Çünkü erkek her şeyi yapabilir diyerek büyütülen bir toplumdayız. Bana sorarsanız ikisi de eşit ve ikisi de kalabalık içinde çıplak olmamalı, yanlış düzeni değiştirmek bizim elimizde. Unutmayın şimdi küçük bir şey olmaz dediğiniz hatalarının üstünü örttüğünüz, ruhsal sorunlarını görüp görmezden geldiğiniz veya hiç fark etmediğiniz yanlış bile olsa desteklediğiniz her çocuk, ileride birey olup birilerinin arkadaşı, sevgilisi, eşi olacak.
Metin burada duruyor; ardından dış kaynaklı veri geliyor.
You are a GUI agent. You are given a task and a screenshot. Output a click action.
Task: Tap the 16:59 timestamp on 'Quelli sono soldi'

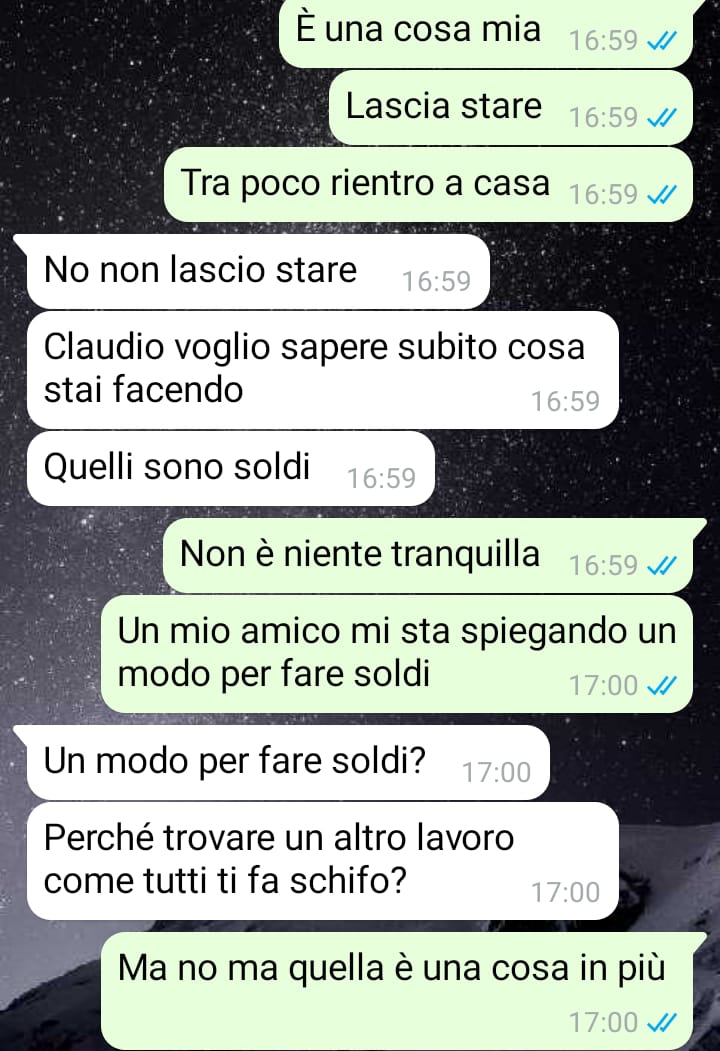tap(381, 479)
Tıpkı buradaki büyük çoğunluğun denk geldiği eşim, sevgilim, kocam dediği ve sonrasında hayalleri hevesleri göçük altında kalmış biz kadınlar gibi dedi, salonda büyük bir alkış koptu dinleyen herkes çok etkilenmişti yeni bir pencere açmıştı Gizem oradakilere…
İyi bir konumda olmasaydım belki bu kadar imkanlar edinip sizlere ulaşamazdım ama tek bir şeyden eminim o evde kalmaya devam etmezdim, kadın o kadar güçlü bir varlık ki reçel yaparak üç çocuk okutan bir aile dostumuz var. Mutlaka sizin de çevrenizde imkansızlıklardan imkân çıkaran birileri vardır. Çıkmaza girince onlardan ilham alın, kadın isterse dünyayı sallar herkes içindeki gücü dışarı çıkartsın mutsuz edildiği yerde durmasın. Ben gözündeki ışık sönmüş, yüzünde makyaj yerine mor izler olan, ruhu sıkışıp nefes alamayan, ömrü vakitsiz sonlandırılmış, çocuğunun gözü önünde dayak yiyen kadınları düşündüğümde boğazıma bir yumru oturuyor tüm evreni ateşe vermek istiyorum.
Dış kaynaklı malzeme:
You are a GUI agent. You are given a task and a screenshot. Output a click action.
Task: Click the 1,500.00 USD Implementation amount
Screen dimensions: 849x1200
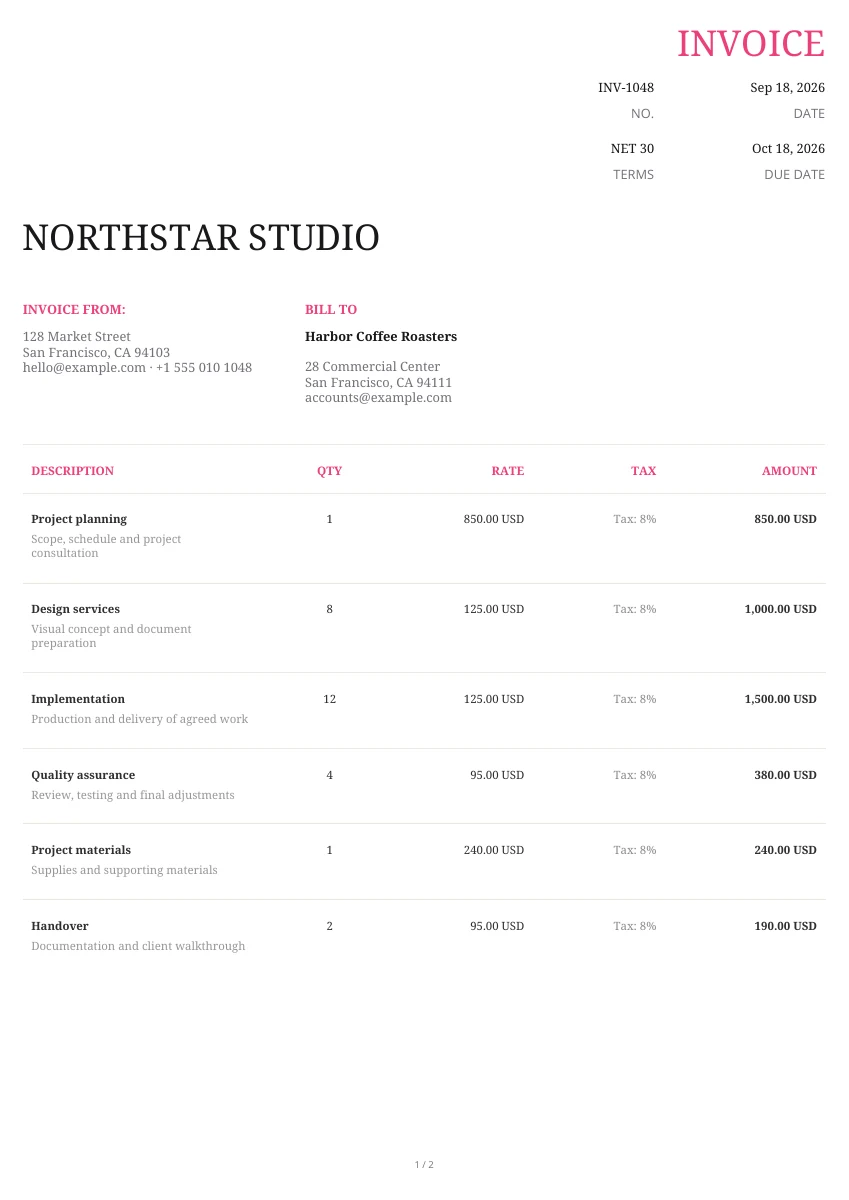pyautogui.click(x=780, y=700)
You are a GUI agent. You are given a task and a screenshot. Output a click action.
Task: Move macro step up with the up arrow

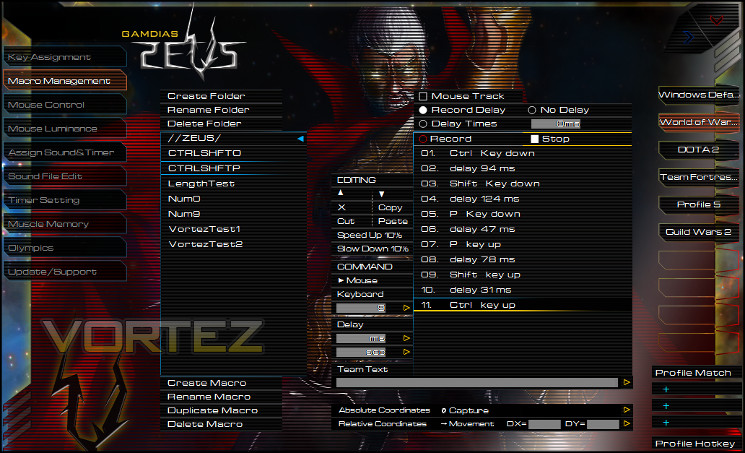pyautogui.click(x=340, y=193)
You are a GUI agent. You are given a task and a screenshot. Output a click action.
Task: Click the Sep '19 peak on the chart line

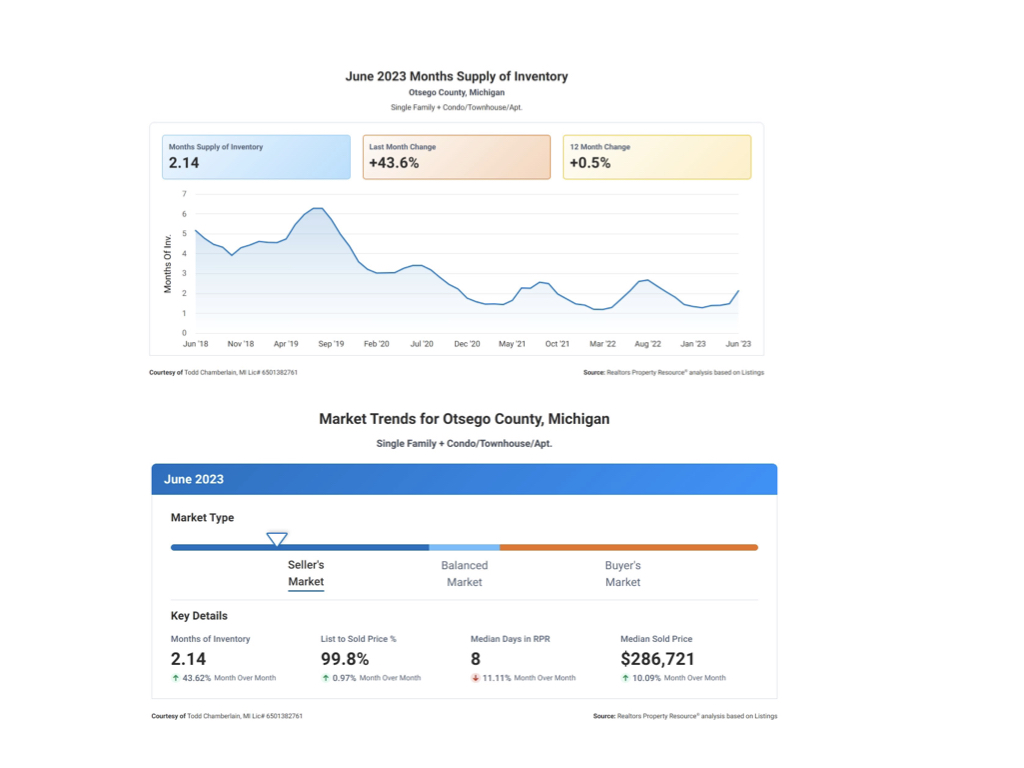pyautogui.click(x=317, y=208)
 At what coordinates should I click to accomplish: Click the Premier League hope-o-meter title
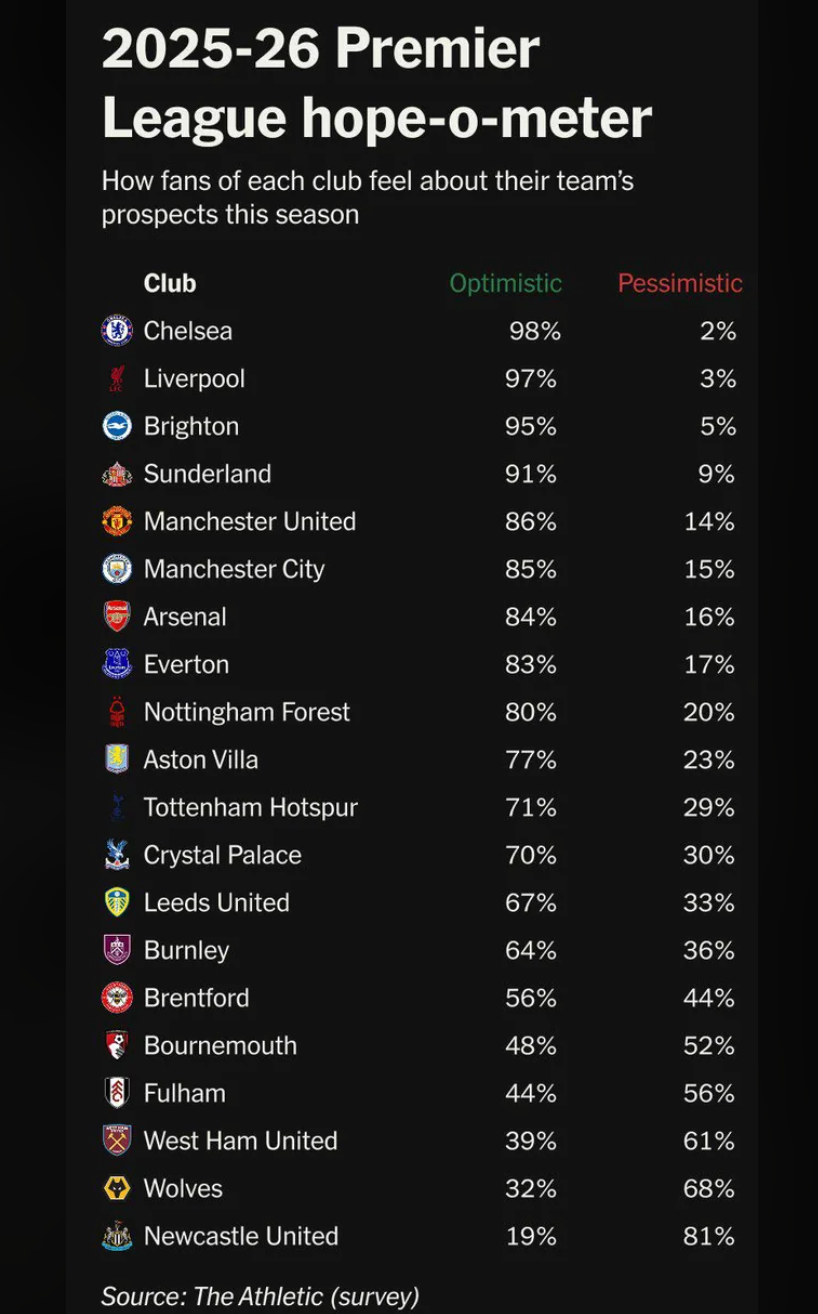click(376, 84)
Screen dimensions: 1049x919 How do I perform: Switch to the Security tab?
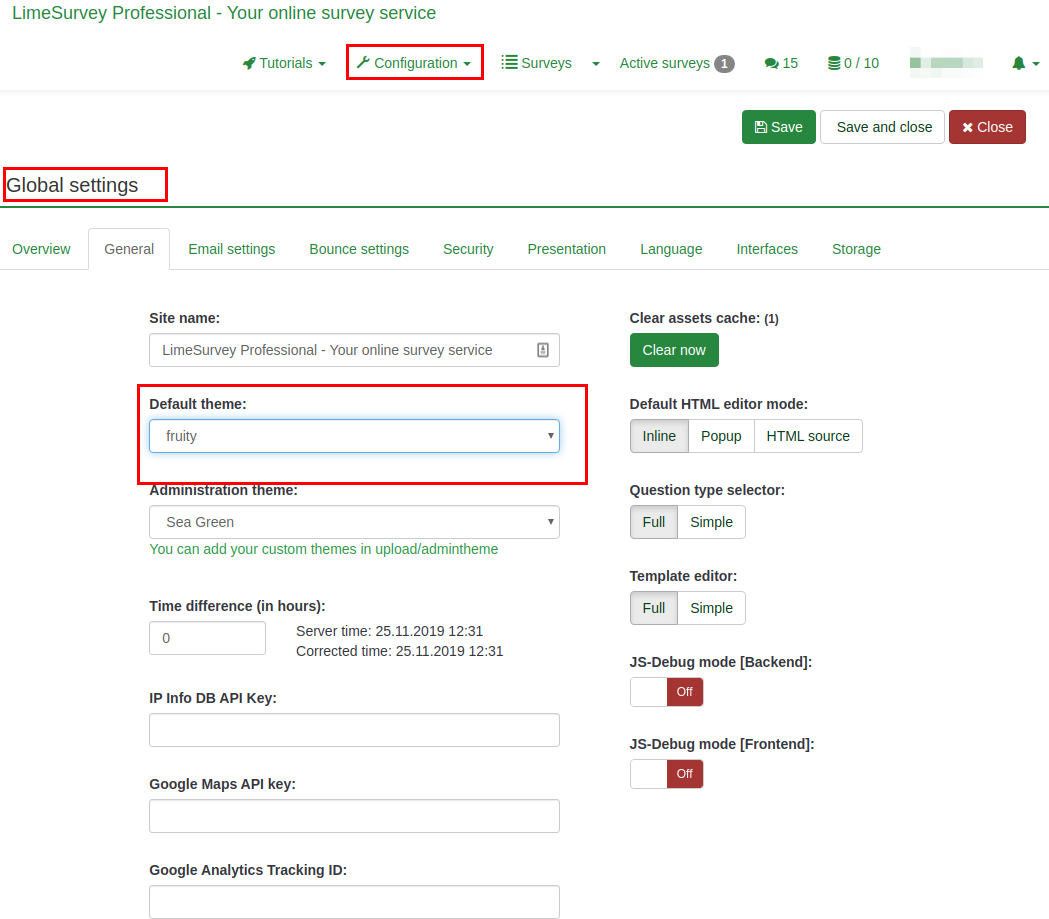tap(468, 249)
Kendimi görevlendirilmiş gibi hissedip tüm çaresiz kadınlar ve çocukları için bir yer açmak uzanabildiğim yetebildiğim tüm kadınlara gerek iş gerek yardım yapmak için hazırım siz de hazırsanız güçlerimizi birleştirelim. Burada hepimiz birbirimize bir söz verelim gördüğümüz duyduğumuz, düşen her kadını ve çocuklarını kaldırmak için ellerimizi birleştirelim.
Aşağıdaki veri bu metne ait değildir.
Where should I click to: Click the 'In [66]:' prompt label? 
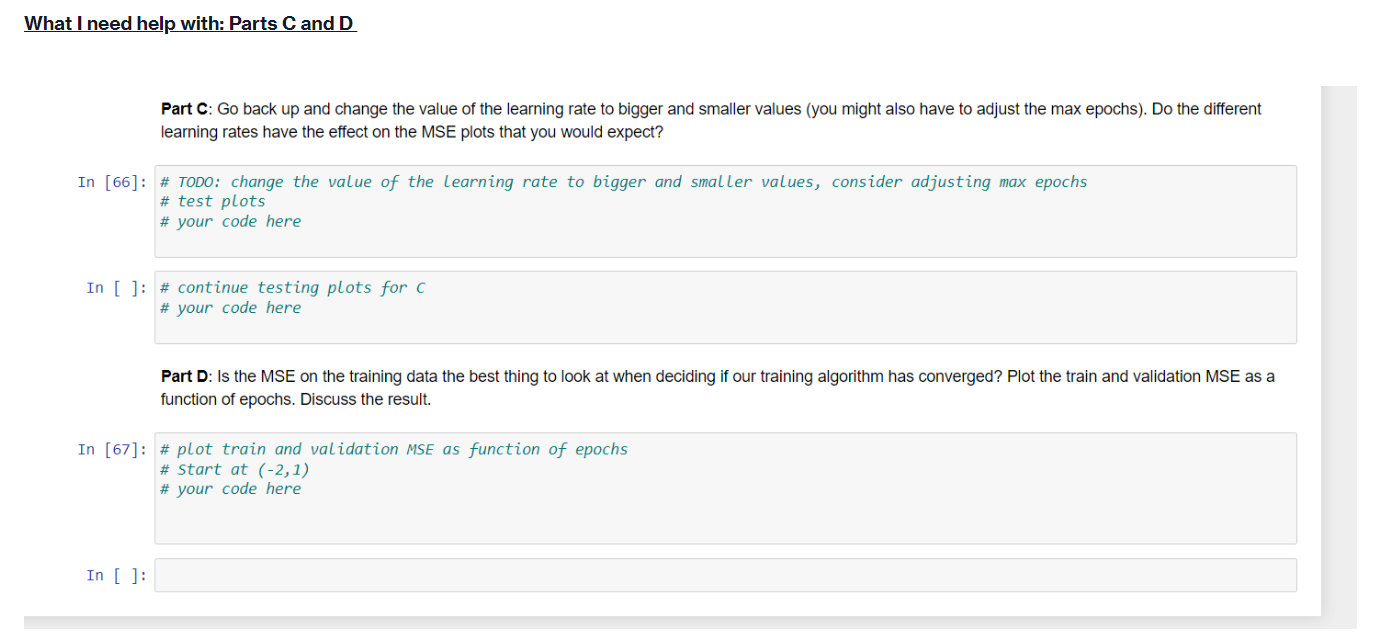pos(111,181)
Salonda tekrar büyük bir alkış koptu Gizem o sırada görevlilerden hazırlattığı beyaz balonları dinleyicilere dağıtmasını rica etti ve devam etti, bu uğurda yaşamını yitiren, mücadele veren, canı yanan tüm kadınlar için ve hiç adil olmayan şekilde hayattan koparılan minicik kız çocukları için, herkesten aynı anda balonları yukarı doğru bırakmalarını istedi. Yüzlerce balon gökyüzünde havalanırken gözyaşları sel oldu…. Gizem o sırada bir gökyüzüne bir de kolundaki hiç geçmeyecek ize baktı, aynı sızıyı yeniden hissetmiş ama gururlu yanı daha ağır basmıştı, evet kendiyle gurur duyuyordu ve yetebildiği tüm kadınlar için her şeyi yapmaya hazırdı.